The above pattern is an instance of the identity:

$\displaystyle \left({b - 1}\right) \sum_{j \mathop = 1}^n j b^{n - j} + n + 1 = \sum_{j \mathop = 0}^n b^j$

where $b = 10$ and $n$ goes from $1$ to $9$.


Proof

The proof proceeds by induction.

Let $n, b \in \Z_{>0}$, where $b \ge 3$.

For all $n \in \Z_{\ge 1}$, let $P \left({n}\right)$ be the proposition:

$\displaystyle \left({b - 1}\right) \sum_{j \mathop = 1}^n j b^{n - j} + n + 1 = \sum_{j \mathop = 0}^n b^j$


Basis for the Induction

$P \left({1}\right)$ is the case:

\(\ds \left({b - 1}\right) \sum_{j \mathop = 1}^1 j b^{1 - j} + 2\) \(=\) \(\ds \left({b - 1}\right) b^0 + 2\)
\(\ds \) \(=\) \(\ds b + 1\)
\(\ds \) \(=\) \(\ds \sum_{j \mathop = 0}^1 b^j\)

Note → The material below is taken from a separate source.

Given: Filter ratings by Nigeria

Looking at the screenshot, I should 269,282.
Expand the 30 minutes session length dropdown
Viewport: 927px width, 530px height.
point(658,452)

Thus $P \left({1}\right)$ is seen to hold.


This is the basis for the induction.


Induction Hypothesis

Now it needs to be shown that, if $P \left({k}\right)$ is true, where $k \ge 2$, then it logically follows that $P \left({k + 1}\right)$ is true.


So this is the induction hypothesis:

$\displaystyle \left({b - 1}\right) \sum_{j \mathop = 1}^k j b^{k - j} + k + 1 = \sum_{j \mathop = 0}^k b^j$


from which it is to be shown that:

$\displaystyle \left({b - 1}\right) \sum_{j \mathop = 1}^{k + 1} j b^{k + 1 - j} + \left({k + 2}\right) = \sum_{j \mathop = 0}^{k + 1} b^j$


Induction Step

This is the induction step:

\(\ds \) \(\) \(\ds \left({b - 1}\right) \sum_{j \mathop = 1}^{k + 1} j b^{k + 1 - j} + \left({k + 2}\right)\)
\(\ds \) \(=\) \(\ds \left({b - 1}\right) \sum_{j \mathop = 1}^k j b^{k + 1 - j} + \left({k + 2}\right) + \left({b - 1}\right) \left({k + 1}\right)\)
\(\ds \) \(=\) \(\ds \left({b - 1}\right) b \sum_{j \mathop = 1}^k j b^{k - j} + \left({b \left({k + 1}\right) - b \left({k + 1}\right)}\right) + \left({k + 2}\right) + \left({b - 1}\right) \left({k + 1}\right)\)
\(\ds \) \(=\) \(\ds b \left({\left({b - 1}\right) \sum_{j \mathop = 1}^k j b^{k - j} + k + 1}\right) + 1\)
\(\ds \) \(=\) \(\ds b \left({\sum_{j \mathop = 0}^k b^j}\right) + 1\) Induction Hypothesis
\(\ds \) \(=\) \(\ds \sum_{j \mathop = 0}^k b^{j + 1} + 1\)
\(\ds \) \(=\) \(\ds \sum_{j \mathop = 1}^{k + 1} b^j + 1\) Translation of Index Variable of Summation: Corollary
\(\ds \) \(=\) \(\ds \sum_{j \mathop = 0}^{k + 1} b^j\)

So $P \left({k}\right) \implies P \left({k + 1}\right)$ and the result follows by the Principle of Mathematical Induction.


Therefore:

$\displaystyle \left({b - 1}\right) \sum_{j \mathop = 1}^n j b^{n - j} + n + 1 = \sum_{j \mathop = 0}^n b^j$

$\blacksquare$